Blocking of the response by human T-lymphocytes to extracts of autologous cancer by monoclonal antibody to Class-I major histocompatibility complex gene products in the leukocyte adherence inhibition assay.

In the leukocyte adherence inhibition (LAI) assay, about 34% of adherent T-cells from patients with breast cancer exhibit nonadherence to glass when incubated with extracts of autologous cancer but not with HLA-A, -B, and -C mismatched extracts of breast cancer. To determine whether the recognition by T-cells of tumor antigen was major histocompatibility complex restricted, major histocompatibility complex antigens in the cancer extracts or on the T-cells were coated with monoclonal antibody (MAb) to nonpolymorphic determinants. Nonadherence of T-cells was antagonized by coating the target cancer extracts with MAb to a common framework determinant of Class I HLA-A, -B, and -C antigens or to the nonpolymorphic beta 2-microglobulin, which is noncovalently associated with Class I antigens.

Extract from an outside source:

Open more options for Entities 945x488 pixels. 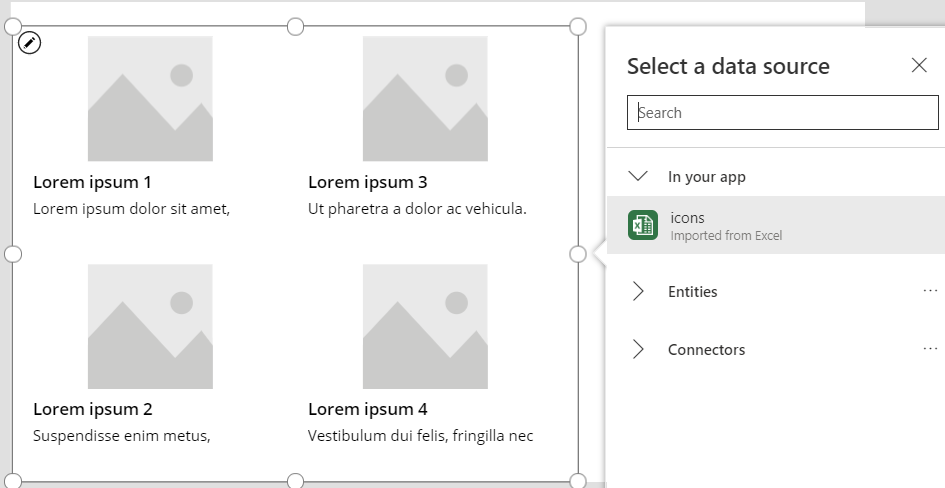930,291
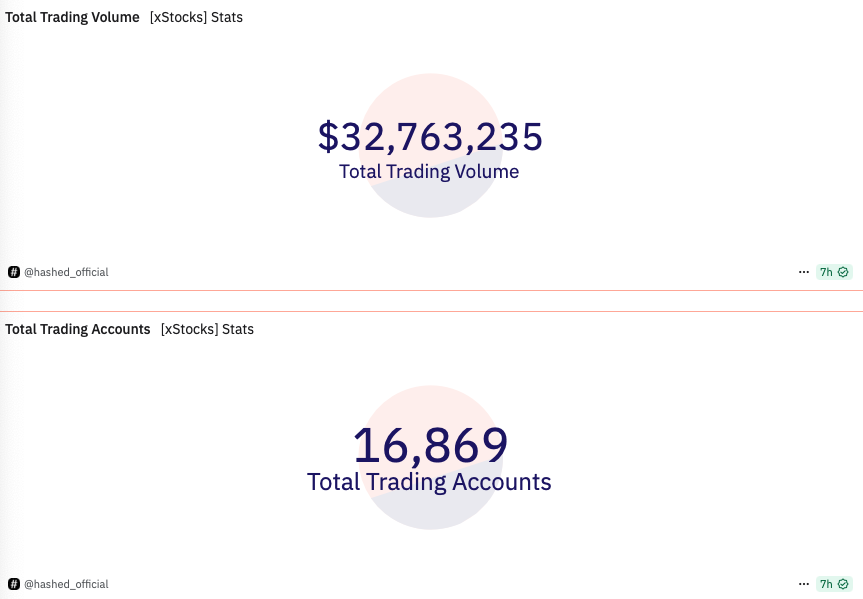
Task: Click the hashed avatar icon in the Trading Volume panel
Action: [14, 272]
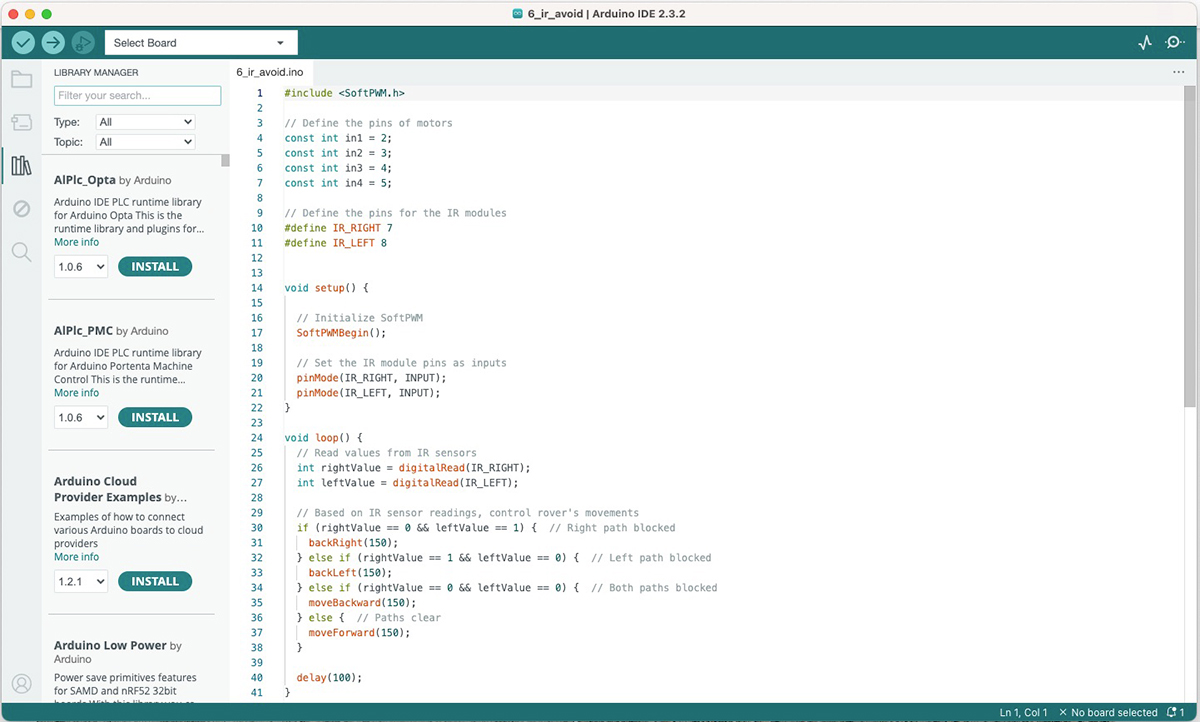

By contrast, a MAb to a monomorphic determinant on HLA-DR antigens did not change the positive T-cell response. Moreover, coating the T-cells with MAb to HLA-A, -B, and -C did not inhibit the positive T-cell response. The positive LAI response of buffy coat peripheral blood leukocytes from patients with breast cancer to extracts of allogeneic breast cancer was not affected by coating the cancer extracts with the same MAb, indicating that MAb inhibited T-cell LAI specifically and that the antibody-dependent LAI response of buffy coat peripheral blood leukocytes was not major histocompatibility complex restricted. The results indicate that HLA-A, -B, and -C antigens in extracts of autologous breast cancer restrict the LAI response to tumor antigens of T-cells from patients with breast cancer.